--- start Supplied text ---
Fernando Lavanderos’s Things the Way They Are is a riveting character study, at once sexy and detached.

7 Boxes

The Havana Film Festival recently wrapped its 14th edition here in New York, displaying the cinematic best from Latin American countries such as Argentina, Brazil, Chile, Columbia, Costa Rica, and, of course, Cuba. With venues like the Museum of the Moving Image, the Quad, and the Director’s Guild of America theater, the festival was noted for being extra busy this year, perhaps due to the increasing diversity and range of its selections; the Paraguayan closing-night entry, 7 Boxes, was so successful that an extra screening was later added for those who couldn’t gain admittance.

Breach in the Silence, from Venezuelan directors Luis and Andrés Rodríguez, debuted at the festival on April 14th, the night of the Venezuelan presidential elections, which prevented the filmmakers from attending. Melodramatic and emotionally amped, the film, which focuses on a deaf girl (played by Vanessa Di Quattro) trying to protect her brother and sister from a cruel mother and stepfather, suggests a Latin remake of Precious, albeit with a more attractive aesthetic flair. Filled with elliptical cuts and intriguing associations (such as nail polish, dumped and smudged out on the floor, representing our solar system), Breach in the Silence is a consistently moving film, but one which never earns the tears it wants from us. We’re shown the deaf daughter being raped by her evil stepfather as the unsuspecting younger brother watches, and later the stepfather attempts to rape the other daughter after giving her driving lessons. When his actions fail, he attacks and leaves her on the side of the road to make it home on her own.
--- end Supplied text ---
--- start Data section ---
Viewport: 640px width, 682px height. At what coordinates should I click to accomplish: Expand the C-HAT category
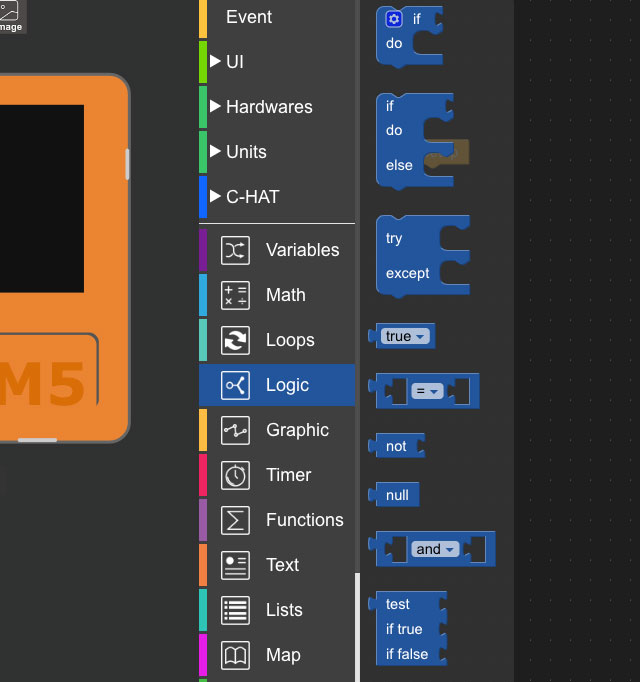(216, 197)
--- end Data section ---
Written task 1 -
Decide whether each statement below agrees with the festival review, and answer yes or no for each, quoting the words of the review that settle it.
(a) The festival's 14th edition took place in New York.
(b) The directors of Breach in the Silence attended its debut.
(c) 7 Boxes was the festival's opening-night entry.
Written task 2 -
Answer these questions using the festival review.
(a) What country is 7 Boxes from?
(b) On what date did Breach in the Silence debut at the festival?
(c) Who plays the deaf girl in Breach in the Silence?

Written reply 1 -
(a) Yes: "The Havana Film Festival recently wrapped its 14th edition here in New York"
(b) No: "which prevented the filmmakers from attending"
(c) No: "the Paraguayan closing-night entry, 7 Boxes"

Written reply 2 -
(a) Paraguay
(b) April 14th
(c) Vanessa Di Quattro